»»

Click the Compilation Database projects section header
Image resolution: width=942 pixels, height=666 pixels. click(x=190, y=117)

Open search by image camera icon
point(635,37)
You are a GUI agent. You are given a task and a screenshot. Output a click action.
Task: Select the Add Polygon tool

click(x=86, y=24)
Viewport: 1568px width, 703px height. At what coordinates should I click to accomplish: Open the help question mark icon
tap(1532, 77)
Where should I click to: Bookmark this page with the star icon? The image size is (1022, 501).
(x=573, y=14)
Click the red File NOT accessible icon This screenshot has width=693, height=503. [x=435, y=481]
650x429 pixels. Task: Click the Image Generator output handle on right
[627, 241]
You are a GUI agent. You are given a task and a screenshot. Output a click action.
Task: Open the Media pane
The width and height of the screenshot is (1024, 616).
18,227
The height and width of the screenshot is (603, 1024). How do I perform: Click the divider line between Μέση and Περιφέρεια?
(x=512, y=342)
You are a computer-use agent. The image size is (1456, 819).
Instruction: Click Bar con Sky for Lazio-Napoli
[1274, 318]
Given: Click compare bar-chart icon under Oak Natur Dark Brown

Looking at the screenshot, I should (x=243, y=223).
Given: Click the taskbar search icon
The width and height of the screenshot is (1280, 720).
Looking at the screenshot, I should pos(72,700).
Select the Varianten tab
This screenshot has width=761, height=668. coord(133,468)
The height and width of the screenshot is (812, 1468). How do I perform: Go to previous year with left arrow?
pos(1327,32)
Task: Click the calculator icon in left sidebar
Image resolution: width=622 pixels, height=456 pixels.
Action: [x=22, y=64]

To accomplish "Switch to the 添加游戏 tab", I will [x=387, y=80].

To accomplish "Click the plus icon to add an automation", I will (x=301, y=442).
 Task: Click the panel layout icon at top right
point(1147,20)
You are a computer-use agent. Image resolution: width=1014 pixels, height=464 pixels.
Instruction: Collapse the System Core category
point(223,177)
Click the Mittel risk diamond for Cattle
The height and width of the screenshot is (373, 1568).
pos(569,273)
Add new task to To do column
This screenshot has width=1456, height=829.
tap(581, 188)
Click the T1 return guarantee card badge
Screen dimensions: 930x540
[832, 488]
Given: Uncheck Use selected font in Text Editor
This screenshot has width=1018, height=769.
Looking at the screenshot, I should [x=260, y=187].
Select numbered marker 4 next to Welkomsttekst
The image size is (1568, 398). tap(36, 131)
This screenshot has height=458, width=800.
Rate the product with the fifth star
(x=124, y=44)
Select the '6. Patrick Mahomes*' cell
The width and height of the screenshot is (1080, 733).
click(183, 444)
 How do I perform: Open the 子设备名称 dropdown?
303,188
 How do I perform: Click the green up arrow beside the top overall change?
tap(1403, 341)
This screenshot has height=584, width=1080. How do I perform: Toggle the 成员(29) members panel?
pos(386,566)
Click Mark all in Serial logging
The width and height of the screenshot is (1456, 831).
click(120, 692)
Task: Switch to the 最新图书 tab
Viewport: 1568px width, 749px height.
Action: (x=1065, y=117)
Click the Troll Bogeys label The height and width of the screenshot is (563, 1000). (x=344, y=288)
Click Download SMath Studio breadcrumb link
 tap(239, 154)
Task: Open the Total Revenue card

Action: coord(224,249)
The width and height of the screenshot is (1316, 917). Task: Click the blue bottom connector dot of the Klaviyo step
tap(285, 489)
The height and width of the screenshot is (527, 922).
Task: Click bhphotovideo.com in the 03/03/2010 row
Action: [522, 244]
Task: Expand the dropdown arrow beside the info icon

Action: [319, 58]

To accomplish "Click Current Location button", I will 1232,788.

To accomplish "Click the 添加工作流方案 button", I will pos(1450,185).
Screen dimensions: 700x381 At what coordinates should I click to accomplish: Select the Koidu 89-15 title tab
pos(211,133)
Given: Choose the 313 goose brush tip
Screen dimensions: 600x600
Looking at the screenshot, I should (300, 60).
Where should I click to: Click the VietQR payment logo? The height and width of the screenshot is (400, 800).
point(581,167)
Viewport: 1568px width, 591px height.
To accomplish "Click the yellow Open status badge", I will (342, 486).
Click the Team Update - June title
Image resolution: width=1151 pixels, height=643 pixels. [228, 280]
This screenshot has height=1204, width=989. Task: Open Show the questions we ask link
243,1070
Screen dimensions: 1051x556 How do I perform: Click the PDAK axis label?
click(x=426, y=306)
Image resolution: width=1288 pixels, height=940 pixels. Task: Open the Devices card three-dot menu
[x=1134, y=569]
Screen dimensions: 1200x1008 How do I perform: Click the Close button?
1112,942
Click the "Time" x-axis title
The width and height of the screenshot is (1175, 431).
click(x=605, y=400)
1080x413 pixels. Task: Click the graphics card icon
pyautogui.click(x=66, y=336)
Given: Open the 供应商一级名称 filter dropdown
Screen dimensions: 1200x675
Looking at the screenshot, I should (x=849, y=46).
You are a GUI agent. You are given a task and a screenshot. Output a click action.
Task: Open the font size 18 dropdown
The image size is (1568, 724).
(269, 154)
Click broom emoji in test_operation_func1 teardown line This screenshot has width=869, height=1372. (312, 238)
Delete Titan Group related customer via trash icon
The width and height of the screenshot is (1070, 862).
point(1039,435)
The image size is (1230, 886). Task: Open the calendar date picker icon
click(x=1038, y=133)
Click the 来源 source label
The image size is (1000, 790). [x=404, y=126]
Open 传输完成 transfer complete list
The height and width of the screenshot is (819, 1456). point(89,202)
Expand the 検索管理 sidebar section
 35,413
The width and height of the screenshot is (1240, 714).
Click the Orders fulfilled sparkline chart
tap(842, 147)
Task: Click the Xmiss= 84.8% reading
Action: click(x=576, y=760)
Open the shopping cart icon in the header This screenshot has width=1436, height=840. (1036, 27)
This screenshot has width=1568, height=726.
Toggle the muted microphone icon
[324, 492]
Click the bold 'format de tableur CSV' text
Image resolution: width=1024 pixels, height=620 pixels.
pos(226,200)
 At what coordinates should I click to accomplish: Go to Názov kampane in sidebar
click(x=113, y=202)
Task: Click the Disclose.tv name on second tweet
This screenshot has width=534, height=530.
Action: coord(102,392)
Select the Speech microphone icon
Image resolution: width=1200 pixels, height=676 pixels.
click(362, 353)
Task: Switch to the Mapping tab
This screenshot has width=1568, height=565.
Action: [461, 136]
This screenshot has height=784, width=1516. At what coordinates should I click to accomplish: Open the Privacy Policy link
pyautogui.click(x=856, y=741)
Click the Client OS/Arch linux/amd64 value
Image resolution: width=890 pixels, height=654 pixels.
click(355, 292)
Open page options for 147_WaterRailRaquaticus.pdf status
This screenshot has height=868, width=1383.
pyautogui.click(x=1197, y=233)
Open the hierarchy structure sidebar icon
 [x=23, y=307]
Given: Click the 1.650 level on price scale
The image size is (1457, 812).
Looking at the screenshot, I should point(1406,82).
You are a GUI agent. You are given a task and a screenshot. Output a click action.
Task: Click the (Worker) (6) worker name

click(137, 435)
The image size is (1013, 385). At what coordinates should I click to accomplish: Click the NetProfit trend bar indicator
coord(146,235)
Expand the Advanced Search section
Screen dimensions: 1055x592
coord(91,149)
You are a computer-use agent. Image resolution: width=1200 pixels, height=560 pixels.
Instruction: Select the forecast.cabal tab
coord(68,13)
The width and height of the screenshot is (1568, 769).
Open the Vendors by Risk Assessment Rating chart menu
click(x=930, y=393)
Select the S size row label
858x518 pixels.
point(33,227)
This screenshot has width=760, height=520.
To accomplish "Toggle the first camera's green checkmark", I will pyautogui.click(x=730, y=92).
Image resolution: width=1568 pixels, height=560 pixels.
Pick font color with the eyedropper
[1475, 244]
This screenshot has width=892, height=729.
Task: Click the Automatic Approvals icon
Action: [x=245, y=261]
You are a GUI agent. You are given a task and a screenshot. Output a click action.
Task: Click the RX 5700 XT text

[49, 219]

««

__Exercise task__: Please reproduce the lines from the one containing "The width and height of the screenshot is (1568, 769)." through the last line, inclusive, replacing "eyedropper" with "color picker" and leaving everything else unchanged.

__Result__:
The width and height of the screenshot is (1568, 769).
Open the Vendors by Risk Assessment Rating chart menu
click(x=930, y=393)
Select the S size row label
858x518 pixels.
point(33,227)
This screenshot has width=760, height=520.
To accomplish "Toggle the first camera's green checkmark", I will pyautogui.click(x=730, y=92).
Image resolution: width=1568 pixels, height=560 pixels.
Pick font color with the color picker
[1475, 244]
This screenshot has width=892, height=729.
Task: Click the Automatic Approvals icon
Action: [x=245, y=261]
You are a GUI agent. You are given a task and a screenshot. Output a click action.
Task: Click the RX 5700 XT text

[49, 219]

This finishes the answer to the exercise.